Beim Fingeralphabet werden die Buchstaben der Schriftsprache durch verschiedene Handformen wiedergegeben. Die Aneinanderreihung dieser Handformen ergibt ein visuell oder taktil wahrnehmbares Zeichensystem. Sie sind international verbindlich für alle die lateinische Schrift verwendenden Nationen. In der Taubblindenpädagogik wurde das auch „Gehörlosenalphabet“ genannte Zeichensystem schon bei der ersten erfolgreichen schulischen Erziehung eines taubblinden Kindes, Laura Bridgman, eingesetzt.
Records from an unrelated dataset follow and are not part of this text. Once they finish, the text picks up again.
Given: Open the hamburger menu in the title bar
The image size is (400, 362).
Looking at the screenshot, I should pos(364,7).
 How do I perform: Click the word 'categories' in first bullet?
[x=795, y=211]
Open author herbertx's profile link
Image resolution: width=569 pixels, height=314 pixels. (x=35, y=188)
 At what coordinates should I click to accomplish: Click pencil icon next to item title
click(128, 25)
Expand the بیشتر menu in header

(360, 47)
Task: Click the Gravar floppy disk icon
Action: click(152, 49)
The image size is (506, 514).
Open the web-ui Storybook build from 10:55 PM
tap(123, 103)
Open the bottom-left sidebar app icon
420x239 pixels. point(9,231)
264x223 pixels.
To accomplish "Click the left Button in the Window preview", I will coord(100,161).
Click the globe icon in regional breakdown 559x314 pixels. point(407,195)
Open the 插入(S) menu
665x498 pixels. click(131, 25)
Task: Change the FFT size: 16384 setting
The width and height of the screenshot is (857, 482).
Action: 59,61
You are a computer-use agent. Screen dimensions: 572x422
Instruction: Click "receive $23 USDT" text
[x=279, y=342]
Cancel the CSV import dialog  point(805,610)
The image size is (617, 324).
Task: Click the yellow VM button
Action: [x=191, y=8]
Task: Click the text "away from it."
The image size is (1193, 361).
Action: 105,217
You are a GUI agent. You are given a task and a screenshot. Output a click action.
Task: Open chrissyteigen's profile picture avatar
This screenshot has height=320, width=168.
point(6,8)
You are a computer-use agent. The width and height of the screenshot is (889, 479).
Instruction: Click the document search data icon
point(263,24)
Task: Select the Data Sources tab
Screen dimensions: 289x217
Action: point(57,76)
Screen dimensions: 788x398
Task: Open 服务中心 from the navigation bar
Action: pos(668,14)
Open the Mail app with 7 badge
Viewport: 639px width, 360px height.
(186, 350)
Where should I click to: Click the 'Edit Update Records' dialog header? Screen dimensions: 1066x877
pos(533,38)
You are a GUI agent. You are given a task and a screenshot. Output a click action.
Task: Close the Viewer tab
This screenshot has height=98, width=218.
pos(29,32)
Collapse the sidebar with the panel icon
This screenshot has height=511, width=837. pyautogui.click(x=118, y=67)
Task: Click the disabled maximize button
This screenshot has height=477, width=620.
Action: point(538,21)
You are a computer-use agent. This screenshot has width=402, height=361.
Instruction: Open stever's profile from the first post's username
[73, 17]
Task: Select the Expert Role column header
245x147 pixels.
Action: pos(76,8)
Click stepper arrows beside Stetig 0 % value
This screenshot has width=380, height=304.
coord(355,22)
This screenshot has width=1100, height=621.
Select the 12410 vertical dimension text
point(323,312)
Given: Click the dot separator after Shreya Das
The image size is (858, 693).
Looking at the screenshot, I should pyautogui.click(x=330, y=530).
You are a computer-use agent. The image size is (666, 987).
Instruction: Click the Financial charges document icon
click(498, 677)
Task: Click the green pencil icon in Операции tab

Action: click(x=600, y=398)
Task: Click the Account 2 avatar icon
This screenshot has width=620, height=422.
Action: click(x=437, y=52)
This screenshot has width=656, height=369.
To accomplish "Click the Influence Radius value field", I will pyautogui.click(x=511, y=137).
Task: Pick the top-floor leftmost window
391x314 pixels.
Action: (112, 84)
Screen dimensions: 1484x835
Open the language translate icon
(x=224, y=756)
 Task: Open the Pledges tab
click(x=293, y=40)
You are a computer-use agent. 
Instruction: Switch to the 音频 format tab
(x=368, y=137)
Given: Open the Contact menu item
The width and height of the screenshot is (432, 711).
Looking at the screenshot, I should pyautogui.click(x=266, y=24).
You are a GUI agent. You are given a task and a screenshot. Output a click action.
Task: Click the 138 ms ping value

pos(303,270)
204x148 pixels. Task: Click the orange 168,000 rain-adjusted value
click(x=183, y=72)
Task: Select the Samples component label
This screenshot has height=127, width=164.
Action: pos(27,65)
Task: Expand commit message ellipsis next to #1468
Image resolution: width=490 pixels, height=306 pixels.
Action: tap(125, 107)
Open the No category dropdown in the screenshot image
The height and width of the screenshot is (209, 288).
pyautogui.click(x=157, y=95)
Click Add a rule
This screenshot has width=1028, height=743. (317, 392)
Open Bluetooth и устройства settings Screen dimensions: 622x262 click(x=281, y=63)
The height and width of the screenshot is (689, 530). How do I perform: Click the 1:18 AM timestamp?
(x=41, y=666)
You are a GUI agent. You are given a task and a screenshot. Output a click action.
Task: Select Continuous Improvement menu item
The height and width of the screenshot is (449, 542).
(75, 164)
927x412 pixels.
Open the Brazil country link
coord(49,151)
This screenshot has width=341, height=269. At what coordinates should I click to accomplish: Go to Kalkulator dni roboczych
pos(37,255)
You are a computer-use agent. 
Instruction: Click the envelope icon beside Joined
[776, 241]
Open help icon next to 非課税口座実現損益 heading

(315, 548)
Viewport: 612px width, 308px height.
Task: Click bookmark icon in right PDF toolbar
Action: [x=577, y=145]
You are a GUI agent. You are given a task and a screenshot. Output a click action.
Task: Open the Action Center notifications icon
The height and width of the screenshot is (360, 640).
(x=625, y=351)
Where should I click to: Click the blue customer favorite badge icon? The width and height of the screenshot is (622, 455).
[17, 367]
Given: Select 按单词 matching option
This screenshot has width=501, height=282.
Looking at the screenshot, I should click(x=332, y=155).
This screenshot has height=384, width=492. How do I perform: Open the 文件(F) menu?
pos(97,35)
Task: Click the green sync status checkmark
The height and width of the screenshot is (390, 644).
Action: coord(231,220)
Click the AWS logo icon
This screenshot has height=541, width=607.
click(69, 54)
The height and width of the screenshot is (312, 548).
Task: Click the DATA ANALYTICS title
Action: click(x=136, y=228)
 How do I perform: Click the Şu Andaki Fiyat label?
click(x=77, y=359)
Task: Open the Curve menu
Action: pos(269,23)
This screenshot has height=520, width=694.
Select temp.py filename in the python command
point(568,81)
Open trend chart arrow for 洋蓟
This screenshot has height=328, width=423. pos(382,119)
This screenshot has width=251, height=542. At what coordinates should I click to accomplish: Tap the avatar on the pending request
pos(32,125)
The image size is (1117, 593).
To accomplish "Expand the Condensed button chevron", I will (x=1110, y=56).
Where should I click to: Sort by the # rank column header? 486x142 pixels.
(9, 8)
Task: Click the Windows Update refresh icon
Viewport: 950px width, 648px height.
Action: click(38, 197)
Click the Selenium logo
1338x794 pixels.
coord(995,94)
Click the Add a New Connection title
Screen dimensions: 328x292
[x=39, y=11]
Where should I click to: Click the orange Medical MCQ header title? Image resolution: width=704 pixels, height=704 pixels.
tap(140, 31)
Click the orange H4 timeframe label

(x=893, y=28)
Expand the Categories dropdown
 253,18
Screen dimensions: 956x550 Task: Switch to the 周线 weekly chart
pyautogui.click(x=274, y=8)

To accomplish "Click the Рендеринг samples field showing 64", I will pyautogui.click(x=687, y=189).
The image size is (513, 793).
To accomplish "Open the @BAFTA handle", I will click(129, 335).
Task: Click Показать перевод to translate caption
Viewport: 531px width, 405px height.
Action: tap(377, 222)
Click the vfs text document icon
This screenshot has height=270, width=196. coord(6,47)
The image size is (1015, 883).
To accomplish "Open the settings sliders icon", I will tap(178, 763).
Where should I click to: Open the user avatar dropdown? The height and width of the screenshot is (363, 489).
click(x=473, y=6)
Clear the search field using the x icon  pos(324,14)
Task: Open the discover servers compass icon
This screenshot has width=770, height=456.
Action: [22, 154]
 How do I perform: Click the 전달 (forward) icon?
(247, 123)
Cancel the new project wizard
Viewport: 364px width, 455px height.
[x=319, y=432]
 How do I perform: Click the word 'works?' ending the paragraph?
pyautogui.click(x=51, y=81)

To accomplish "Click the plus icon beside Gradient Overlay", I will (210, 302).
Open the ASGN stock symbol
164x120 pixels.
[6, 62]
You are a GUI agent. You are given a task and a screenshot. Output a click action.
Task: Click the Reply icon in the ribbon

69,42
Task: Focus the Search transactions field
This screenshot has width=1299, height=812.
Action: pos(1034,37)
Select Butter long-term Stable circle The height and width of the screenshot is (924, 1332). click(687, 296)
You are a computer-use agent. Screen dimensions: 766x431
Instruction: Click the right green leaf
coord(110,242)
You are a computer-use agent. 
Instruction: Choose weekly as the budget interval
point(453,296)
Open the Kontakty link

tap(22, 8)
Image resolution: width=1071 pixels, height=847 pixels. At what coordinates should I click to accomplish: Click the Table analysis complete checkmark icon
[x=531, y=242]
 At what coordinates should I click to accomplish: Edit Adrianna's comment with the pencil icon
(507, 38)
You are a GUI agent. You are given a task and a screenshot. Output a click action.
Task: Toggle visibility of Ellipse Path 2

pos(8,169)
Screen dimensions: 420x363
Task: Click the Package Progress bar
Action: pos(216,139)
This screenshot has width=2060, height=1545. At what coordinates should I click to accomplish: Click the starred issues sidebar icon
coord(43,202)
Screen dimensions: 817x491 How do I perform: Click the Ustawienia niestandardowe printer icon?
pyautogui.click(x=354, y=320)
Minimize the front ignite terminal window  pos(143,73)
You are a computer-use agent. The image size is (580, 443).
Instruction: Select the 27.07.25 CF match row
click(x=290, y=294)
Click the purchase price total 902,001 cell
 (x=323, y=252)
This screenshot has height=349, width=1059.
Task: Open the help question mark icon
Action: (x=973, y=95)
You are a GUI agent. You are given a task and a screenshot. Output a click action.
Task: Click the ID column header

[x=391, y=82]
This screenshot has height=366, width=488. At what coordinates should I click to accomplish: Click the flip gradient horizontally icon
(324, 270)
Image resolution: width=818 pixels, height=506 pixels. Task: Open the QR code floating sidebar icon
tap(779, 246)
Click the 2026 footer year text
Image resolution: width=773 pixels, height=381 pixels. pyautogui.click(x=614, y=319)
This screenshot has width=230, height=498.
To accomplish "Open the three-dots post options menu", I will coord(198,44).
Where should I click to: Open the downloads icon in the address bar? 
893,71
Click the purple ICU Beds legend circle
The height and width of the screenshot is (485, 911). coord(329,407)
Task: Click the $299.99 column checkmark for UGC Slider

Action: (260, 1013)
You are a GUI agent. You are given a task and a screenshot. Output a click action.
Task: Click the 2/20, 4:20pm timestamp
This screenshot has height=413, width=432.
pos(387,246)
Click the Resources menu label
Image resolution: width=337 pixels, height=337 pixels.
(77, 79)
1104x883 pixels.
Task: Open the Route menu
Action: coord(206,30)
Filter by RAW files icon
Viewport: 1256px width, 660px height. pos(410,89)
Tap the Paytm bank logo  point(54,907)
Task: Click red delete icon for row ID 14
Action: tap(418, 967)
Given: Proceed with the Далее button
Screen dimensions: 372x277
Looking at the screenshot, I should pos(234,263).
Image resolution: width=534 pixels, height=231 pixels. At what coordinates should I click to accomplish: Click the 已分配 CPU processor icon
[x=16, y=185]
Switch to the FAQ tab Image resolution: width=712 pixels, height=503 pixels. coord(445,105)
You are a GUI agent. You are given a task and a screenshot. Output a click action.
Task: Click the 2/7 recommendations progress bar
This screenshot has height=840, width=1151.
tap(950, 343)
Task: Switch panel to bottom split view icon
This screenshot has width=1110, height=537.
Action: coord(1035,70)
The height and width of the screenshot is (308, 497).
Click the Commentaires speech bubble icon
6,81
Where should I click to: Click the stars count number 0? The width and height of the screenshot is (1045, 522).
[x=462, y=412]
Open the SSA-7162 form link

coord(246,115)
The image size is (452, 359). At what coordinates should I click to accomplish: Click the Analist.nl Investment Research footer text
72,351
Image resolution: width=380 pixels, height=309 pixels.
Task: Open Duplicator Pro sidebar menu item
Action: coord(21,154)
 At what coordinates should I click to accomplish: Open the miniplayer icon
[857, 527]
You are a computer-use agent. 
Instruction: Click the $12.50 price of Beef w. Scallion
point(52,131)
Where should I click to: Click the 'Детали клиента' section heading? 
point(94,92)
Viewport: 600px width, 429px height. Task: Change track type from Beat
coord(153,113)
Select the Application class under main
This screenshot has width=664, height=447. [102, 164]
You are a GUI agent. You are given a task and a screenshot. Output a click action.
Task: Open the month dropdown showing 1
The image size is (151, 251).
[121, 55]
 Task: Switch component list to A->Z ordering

Das Fingeralphabet wird von gehörlosen Menschen vor allem zum
Buchstabieren von Abkürzungen, Fremdwörtern und Namen verwendet. Auch im Unterricht mit hörsehbehinderten oder taubblinden Menschen wird es in seiner tastbaren Variante zur Kommunikation verwendet. Dieser Einsatz wird als "Daktylieren" bezeichnet. Für das Erlernen der Schriftsprache durch hörsehbehinderte oder taubblinde Kinder stellen Fingeralphabete und Lormen zusätzlich eine wertvolle Unterstützung dar, wenn mit ihrer Hilfe Wörter buchstabiert werden können.